DNA extraction from fresh frozen brain tissues
Thin sections (10–30 μm) were cut from fresh frozen brain tissue using a microtome, ensuring a total tissue weight of no more than 25 mg. DNA was extracted with the QIAamp DNA Mini Kit (QIAGEN) according to the manufacturer’s instructions with minor modifications. Briefly, tissue samples were homogenized with a pestle in a 1.5 ml microcentrifuge tube containing 180 μl Buffer ATL, followed by the addition of 20 μl Proteinase K (Thermo Scientific, Waltham, MA). Samples were vortexed and incubated at 56 °C until complete is lysis. Subsequently, 200 μl Buffer ATL was added, and samples were incubated at 70 °C for 10 min. After addition of 200 μl ethanol (96-100%), the mixture was applied to a QIAamp Mini Spin Column and centrifuged at 6000 x g for 1 min. Columns were washed subsequently with 500 μl Buffer AW1 (6000 x g, 1 min) and 500 μl Buffer AW2 (20,000 x g, 3 min). DNA was eluted with 200 μl Buffer AE after 1 min incubation at room temperature for 1 min, followed by centrifugation at 6000 x g for 1 min.
Identifying somatic mutations by WES
WES was performed on DNA extracted from both fresh frozen brain tissue (lesion) and peripheral blood leukocytes (matched normal control). Sequencing data were analyzed using the Sentieon® Genomics– software suite (Sentieon Inc.), following a Lesion-Normal analysis pipeline. Raw FASTQ files were aligned to the human reference genome (GRCh38) using DRAGEN (v4.2.4) with the corresponding reference bundle (hg38 v3, Illumina). Duplicate reads were marked, and base quality scores were recalibrated as part of the DRAGEN pipeline. Somatic single nucleotide variants and structural variants were called using DRAGEN’s tumor-normal analysis mode, restricted to the target regions defined by the SureSelect Clinical Research Exome V2 (GRCh38) BED file. Annotation was performed with VEP (v112.0), incorporating ClinVar, gnomAD, dbSNP, and the Taiwan Biobank. Variants were filtered and prioritized based on functional impact and allele frequency. All genes were considered in the analysis, with focused interrogation of FOXJ3 and genes within the PTEN-mTOR pathway (Supplementary Table 2).

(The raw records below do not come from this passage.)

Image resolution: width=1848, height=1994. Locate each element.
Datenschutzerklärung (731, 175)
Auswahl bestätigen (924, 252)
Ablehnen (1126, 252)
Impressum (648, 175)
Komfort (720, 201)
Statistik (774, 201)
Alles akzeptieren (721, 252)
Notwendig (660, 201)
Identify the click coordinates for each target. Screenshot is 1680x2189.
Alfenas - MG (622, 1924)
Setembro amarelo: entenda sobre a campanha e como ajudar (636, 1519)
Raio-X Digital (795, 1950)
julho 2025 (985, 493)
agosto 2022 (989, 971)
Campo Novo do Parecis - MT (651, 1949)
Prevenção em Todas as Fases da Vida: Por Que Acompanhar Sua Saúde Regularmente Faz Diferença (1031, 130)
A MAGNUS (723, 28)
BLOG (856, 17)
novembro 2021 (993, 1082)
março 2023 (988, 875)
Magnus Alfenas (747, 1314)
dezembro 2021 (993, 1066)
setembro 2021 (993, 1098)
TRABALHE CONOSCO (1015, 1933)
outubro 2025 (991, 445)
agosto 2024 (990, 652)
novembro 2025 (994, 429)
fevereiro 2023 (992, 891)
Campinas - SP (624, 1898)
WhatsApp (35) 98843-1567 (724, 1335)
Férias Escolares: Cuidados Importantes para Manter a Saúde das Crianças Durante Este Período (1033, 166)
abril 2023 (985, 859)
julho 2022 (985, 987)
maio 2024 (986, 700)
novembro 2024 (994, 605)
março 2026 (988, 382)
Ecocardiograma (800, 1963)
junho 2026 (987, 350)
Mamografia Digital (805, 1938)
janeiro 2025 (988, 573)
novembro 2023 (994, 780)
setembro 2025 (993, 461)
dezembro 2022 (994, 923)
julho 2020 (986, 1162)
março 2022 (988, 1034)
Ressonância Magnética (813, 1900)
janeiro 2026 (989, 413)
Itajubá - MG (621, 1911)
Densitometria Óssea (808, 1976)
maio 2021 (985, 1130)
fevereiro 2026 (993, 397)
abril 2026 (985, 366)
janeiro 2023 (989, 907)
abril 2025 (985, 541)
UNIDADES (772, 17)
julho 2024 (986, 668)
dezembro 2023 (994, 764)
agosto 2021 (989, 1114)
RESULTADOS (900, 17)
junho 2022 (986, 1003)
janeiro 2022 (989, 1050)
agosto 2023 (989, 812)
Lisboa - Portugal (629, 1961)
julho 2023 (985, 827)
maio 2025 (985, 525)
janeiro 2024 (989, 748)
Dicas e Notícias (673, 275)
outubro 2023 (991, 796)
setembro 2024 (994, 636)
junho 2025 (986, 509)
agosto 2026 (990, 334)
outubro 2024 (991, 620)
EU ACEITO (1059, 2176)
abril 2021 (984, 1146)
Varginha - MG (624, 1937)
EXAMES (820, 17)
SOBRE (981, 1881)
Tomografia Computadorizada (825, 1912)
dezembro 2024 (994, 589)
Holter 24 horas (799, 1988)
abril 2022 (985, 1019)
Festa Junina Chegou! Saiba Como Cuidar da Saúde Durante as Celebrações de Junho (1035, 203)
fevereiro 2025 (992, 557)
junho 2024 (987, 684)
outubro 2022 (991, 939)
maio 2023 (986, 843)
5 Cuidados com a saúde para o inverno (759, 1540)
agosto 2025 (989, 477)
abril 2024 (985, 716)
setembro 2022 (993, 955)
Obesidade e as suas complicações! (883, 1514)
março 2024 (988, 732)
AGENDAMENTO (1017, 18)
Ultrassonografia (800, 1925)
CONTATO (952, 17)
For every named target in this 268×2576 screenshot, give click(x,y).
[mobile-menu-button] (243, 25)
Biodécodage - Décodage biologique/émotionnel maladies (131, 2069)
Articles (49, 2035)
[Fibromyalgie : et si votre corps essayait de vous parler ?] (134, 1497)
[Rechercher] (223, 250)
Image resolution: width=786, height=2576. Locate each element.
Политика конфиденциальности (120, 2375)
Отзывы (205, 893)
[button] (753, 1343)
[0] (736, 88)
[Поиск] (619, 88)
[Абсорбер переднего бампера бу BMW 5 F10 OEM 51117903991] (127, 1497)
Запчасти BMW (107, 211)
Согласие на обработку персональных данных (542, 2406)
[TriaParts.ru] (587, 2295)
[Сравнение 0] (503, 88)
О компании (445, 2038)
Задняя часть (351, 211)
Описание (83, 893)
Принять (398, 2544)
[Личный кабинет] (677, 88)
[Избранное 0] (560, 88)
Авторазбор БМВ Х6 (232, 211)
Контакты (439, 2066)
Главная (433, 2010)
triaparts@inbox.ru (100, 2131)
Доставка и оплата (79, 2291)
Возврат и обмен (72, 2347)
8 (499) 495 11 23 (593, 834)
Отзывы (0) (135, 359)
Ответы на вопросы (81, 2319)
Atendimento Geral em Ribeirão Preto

Protein extraction and western blot
The samples were treated with RIPA lysis buffer containing 10% protease and 10% phosphatase inhibitor, followed by sonication to lyse the cells and brain tissues. The resulting protein lysate was then centrifuged at 4 °C, 15,000 x g for 15 min, and the supernatant was collected. Protein quantification was performed using the BCA assay kit (Thermo Fisher Scientific, USA), after which equal amounts of protein were separated by electrophoresis on 8% SDS-PAGE and transferred to a PVDF membrane (Immobilon, Millipore). The membrane was incubated in the blocking buffer (0.1% T-TBS containing 5% skim milk and 3% Bovine Serum Albumin, BSA) for 1 h. To detect specific proteins, the membrane was then incubated with primary antibodies overnight at 4 °C. The antibodies used, along with their concentrations, were as follows: FOXJ3 (Affinity Biosciences, AF0602, 1:1000, https://www.affbiotech.com/goods-1139-AF0602-FOXJ3_Antibody.html), PTEN (Cell Signaling Technology, 9559S, 1:3000, https://www.cellsignal.com/products/primary-antibodies/pten-138g6-rabbit-mab/9559), TSC1 (Cell Signaling Technology, 4906S, 1:3000, https://www.cellsignal.com/products/primary-antibodies/hamartin-tsc1-antibody/4906), S6 (Cell Signaling Technology, 2217S, 1:3000, https://www.cellsignal.com/products/primary-antibodies/s6-ribosomal-protein-5g10-rabbit-mab/2217), pS6(235/236) (Cell Signaling Technology, 4858S, 1:3000, https://www.cellsignal.com/products/primary-antibodies/phospho-s6-ribosomal-protein-ser235-236-d57-2-2e-xp-rabbit-mab/4858), GAPDH (Proteintech, 60004-1-Ig, 1:10,000, https://www.ptglab.com/products/GAPDH-Antibody-60004-1-Ig.htm) and Beta-actin (Proteintech, 66009-1- Ig, 1:10,000, https://www.ptglab.com/products/Pan-Actin-Antibody-66009-1-Ig.htm). After washing the membrane three times, it was incubated with horseradish peroxidase (HRP)-conjugated secondary antibodies: anti-mouse (GeneTex, 1:10,000) and anti-rabbit (Sigma Aldrich, 1:10,000). Protein signals on the membrane were visualized using ECL-Plus reagent (Millipore) and the Amersham Imager 680 (GE). The intensities of protein bands were analyzed using ImageJ software (version 2.17.0, NIH).
Animal model and in utero electroporation (IUE)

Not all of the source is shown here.